» **Your instructions**: Report every line below that holds the word "pixels".

### Source records ###

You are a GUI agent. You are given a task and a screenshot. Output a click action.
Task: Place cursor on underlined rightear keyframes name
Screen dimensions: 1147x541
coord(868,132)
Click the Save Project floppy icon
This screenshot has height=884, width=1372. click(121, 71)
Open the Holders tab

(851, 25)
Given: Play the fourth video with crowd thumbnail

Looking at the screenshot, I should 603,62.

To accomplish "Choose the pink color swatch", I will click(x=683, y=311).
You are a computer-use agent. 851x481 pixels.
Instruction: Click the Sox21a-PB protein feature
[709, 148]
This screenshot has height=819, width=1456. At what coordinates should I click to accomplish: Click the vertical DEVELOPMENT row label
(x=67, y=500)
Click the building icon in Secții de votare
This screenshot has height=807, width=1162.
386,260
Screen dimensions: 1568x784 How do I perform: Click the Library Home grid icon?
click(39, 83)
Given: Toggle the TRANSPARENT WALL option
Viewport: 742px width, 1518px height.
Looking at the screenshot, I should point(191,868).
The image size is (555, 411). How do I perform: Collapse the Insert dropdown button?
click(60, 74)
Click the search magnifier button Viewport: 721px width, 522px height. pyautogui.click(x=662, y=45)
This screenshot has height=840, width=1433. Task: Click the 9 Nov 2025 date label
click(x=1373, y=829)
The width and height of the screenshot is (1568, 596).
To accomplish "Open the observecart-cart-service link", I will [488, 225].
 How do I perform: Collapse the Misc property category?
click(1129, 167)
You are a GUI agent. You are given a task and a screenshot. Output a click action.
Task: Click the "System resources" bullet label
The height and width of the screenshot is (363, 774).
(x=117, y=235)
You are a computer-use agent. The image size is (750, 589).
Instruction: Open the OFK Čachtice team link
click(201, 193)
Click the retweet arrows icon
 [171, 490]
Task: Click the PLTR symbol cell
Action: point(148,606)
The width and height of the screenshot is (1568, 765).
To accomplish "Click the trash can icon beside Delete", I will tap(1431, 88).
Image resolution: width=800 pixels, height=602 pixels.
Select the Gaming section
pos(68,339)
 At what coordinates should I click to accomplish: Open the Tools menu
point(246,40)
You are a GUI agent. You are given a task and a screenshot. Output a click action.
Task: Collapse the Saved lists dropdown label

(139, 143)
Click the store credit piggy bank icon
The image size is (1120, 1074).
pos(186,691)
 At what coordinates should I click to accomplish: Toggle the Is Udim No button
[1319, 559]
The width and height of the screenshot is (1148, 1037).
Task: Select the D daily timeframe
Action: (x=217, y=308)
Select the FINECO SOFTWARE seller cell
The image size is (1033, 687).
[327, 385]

###

» **Written solution**:
You are a computer-use agent. 851x481 pixels.
Image resolution: width=800 pixels, height=602 pixels.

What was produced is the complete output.